新暦ではその年ごとに月齢が変わるので日本固有のお祭りを新暦で祝うのは絶対に無理があるということになるのです。

ところで旧暦というのは月の満ち欠けをベースにした暦なので、毎月朔日(ついたち)は必ず朔(さく=新月)で、15日はほぼ満月になるという、日にちと月齢がリンクしたものです。

なので七夕は当然のことですが、旧暦7月7日、つまり月齢6(ほぼ半月に1日前)の日に行われるのが正しいのです。

宵の口には月齢6の月が西空の低いところにあって、少しだけ月明かりで天の川や暗い星達が少し見えづらくなります。

その分、織姫(ベガ)・彦星(アルタイル)などの明るい星は浮き上がって見つけやすくなります。(街明かりのない闇夜では星がたくさんすぎて明るい星が目立たなくなるのです。)月明かりで天の川が少し薄くなって、織姫と牽牛が天の川を渡りやすくなっているという設定。

西の空に傾いた月は牽牛・織女を乗せる小舟のように見えてきます。

新月でも満月でもない、絶妙な星の見え方をする日に七夕という星祭りの夜は設定されているのです。

旧暦7月7日に七夕の星を見上げると改めて昔の人の粋を星空を見上げながら実感することができます。
--*--
*課題*
七夕と旧暦についての本文から、「その分、織姫(ベガ)・彦星(アルタイル)」から「西の空に傾いた月は牽牛・織女を乗せる小舟のように見えてきます。」までの部分を一字一句変えずに書き出してください。

*提供情報*
--*--
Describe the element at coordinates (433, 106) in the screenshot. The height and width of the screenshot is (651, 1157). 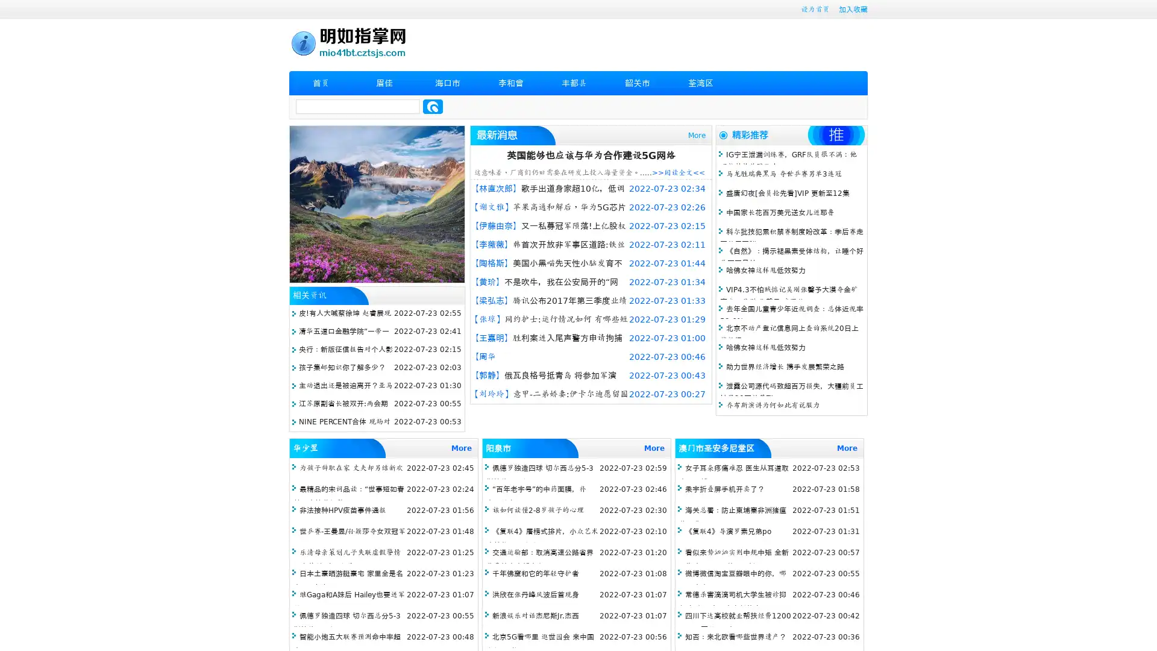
--*--
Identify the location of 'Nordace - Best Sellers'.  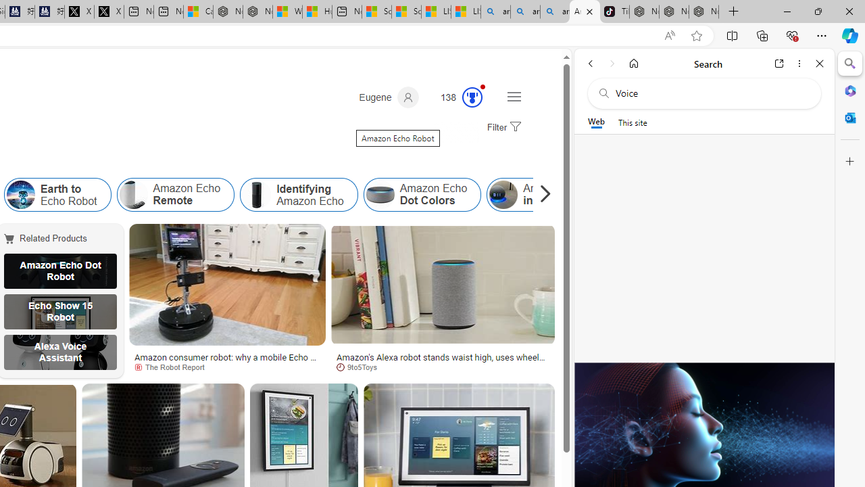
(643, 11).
--*--
*解答全文*
その分、織姫(ベガ)・彦星(アルタイル)などの明るい星は浮き上がって見つけやすくなります。(街明かりのない闇夜では星がたくさんすぎて明るい星が目立たなくなるのです。)月明かりで天の川が少し薄くなって、織姫と牽牛が天の川を渡りやすくなっているという設定。

西の空に傾いた月は牽牛・織女を乗せる小舟のように見えてきます。